Source text
'''

One Laptop Per Child
Mary Lou Jepsen is the Chief Technology Officer of the One Laptop per Child project. The project began through the MIT Media Lab and now runs as a non profit organization. The One Laptop per Child (OLPC) was designed to be targeted to children in developing countries. It had to be versatile and be available at a very low cost. Dr. Jepsen holds a PhD in Optics, BS in Electrical Engineering and BA req. in Studio Art, Brown University. She also holds an MS from the MIT Media Lab. She was an assistant professor of Computer Science at the Royal Melbourne Institute of Technology in Australia. She will become a professor at the MIT Media Lab in September 2007 where she will found and lead a research effort in nomadic displays.
Dr. Jepsen was one of the keynote speakers at the mLearn conference held October 2006 in Banff, Alberta.
Interview by Blaise MacMullin
Photo Credit: Blaise MacMullin
Aurora: So what led you to do this initiative?
Mary Lou Jepsen: I think it’s very clean – Silicon Valley makes stuff for the billion rich people in the world but there are 6.5 billion people in the world. A lot of people talk about the digital divide; I decided I wanted to do something about it and try to use my skills to help solve it. So far so good – it keeps getting bigger every couple of months.
Aurora: Were you associated with MIT or did you come to MIT with the idea?
Mary Lou Jepsen: I was at Intel and after a painful year at Intel I thought it was time to go back into academia. So I applied to a bunch of universities and made the shortlist at MIT and ended up in Nicholas Negroponte’s office in Jan 05. I was supposed to be there for a 5 minute interview, you know sort of cursory interview, see if I, you know, said the right things, didn’t have stuff between my teeth, I don’t really know, but it ended up being a three hour discussion of how to design the $100 laptop and create an organization that would use them to transform education. By the next morning I had joined with Nicholas, was on a plane to Europe, and started to work on designing the $100 laptop.
Aurora: Sounds like there’s a lot of bureaucracy there.
Mary Lou Jepsen: Bureaucracy? (laughs)
Aurora: In the opposite sense … you know because often when you have initiatives like that they’re taken up with “maybe we should go to a committee with this.” But right away you’re into doing what you want. That’s great.
Mary Lou Jepsen: Right. So it’s very much like a start-up, except we didn’t even write up a business plan. So AMD, Google and NewsCorp all kicked in 2 million dollars with no business plan whatsoever, just to get it started. We didn’t have to write a business plan. So we didn’t have to create, like you would, I’ve done start-ups in Silicon Valley, like you would to go out and get venture capital. We didn’t know that we would become a non-profit. We then decided to become a non-profit, I think in April. Realizing that was the way to reach the goal; we thought that maybe the best way is to create, you know, a lot of people will say ‘fortune at the bottom of the pyramid.’ Procter and Gamble’s biggest gross margin product is the little shampoo tabs it sells to people in the developing world. They make a huge amount. Or cell phones, the big thing that’s been happening in telephony in the last 5 years isn’t in the rich countries, it’s the next billion and next billion. And there’s a lot of profit there. And so we thought, well let’s use the capitalistic machinery to get this to happen. But what became very obvious is that we can get a lot more work done as a non-profit. Our goal was never to maximize gross margin, it was trying to get laptops to kids to improve education. … By becoming a humanitarian effort, what’s actually happened is we’ve been able to mobilize the engineering talent in an extraordinary way in the world.

'''

Stored data
'''

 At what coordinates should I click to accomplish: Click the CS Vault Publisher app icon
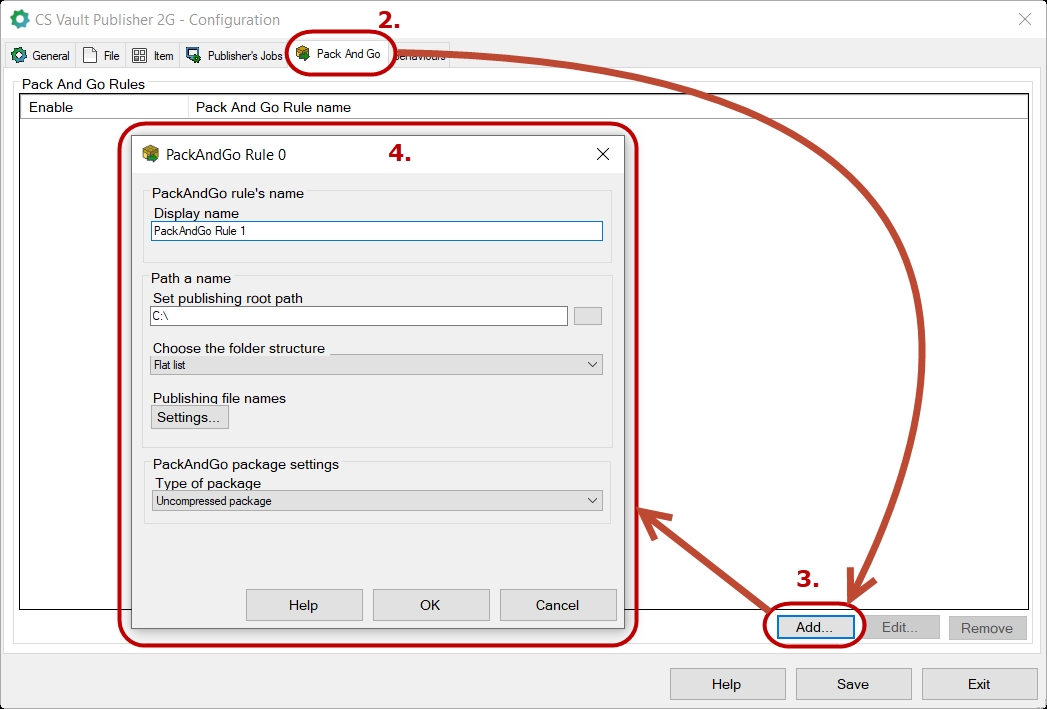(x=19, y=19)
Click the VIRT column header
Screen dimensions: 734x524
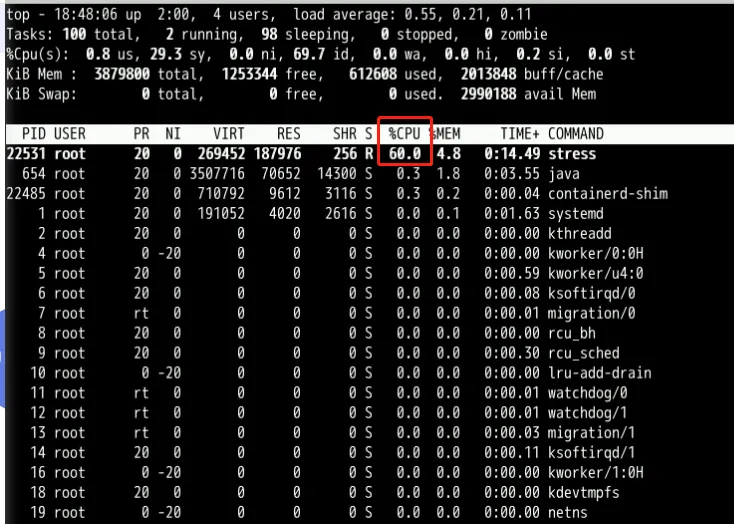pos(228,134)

'''
'''

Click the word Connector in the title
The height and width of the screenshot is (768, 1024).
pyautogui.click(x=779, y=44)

'''

Activity list
(a) In the One Laptop per Child interview, switch "Europe" to "Asia" and give the passage from "Aurora: Were you" to "the $100 laptop.".
(b) According to the One Laptop per Child interview, why did the project decide to become a non-profit?
(c) In the One Laptop per Child interview, which companies each put in 2 million dollars to get the project started?

Answer section
(a)
Aurora: Were you associated with MIT or did you come to MIT with the idea?
Mary Lou Jepsen: I was at Intel and after a painful year at Intel I thought it was time to go back into academia. So I applied to a bunch of universities and made the shortlist at MIT and ended up in Nicholas Negroponte’s office in Jan 05. I was supposed to be there for a 5 minute interview, you know sort of cursory interview, see if I, you know, said the right things, didn’t have stuff between my teeth, I don’t really know, but it ended up being a three hour discussion of how to design the $100 laptop and create an organization that would use them to transform education. By the next morning I had joined with Nicholas, was on a plane to Asia, and started to work on designing the $100 laptop.

(b) It became clear that they could get a lot more work done as a non-profit, since their goal was never to maximize gross margin but to get laptops to kids to improve education. As a humanitarian effort, they have also been able to mobilize engineering talent in an extraordinary way.

(c) AMD, Google and NewsCorp.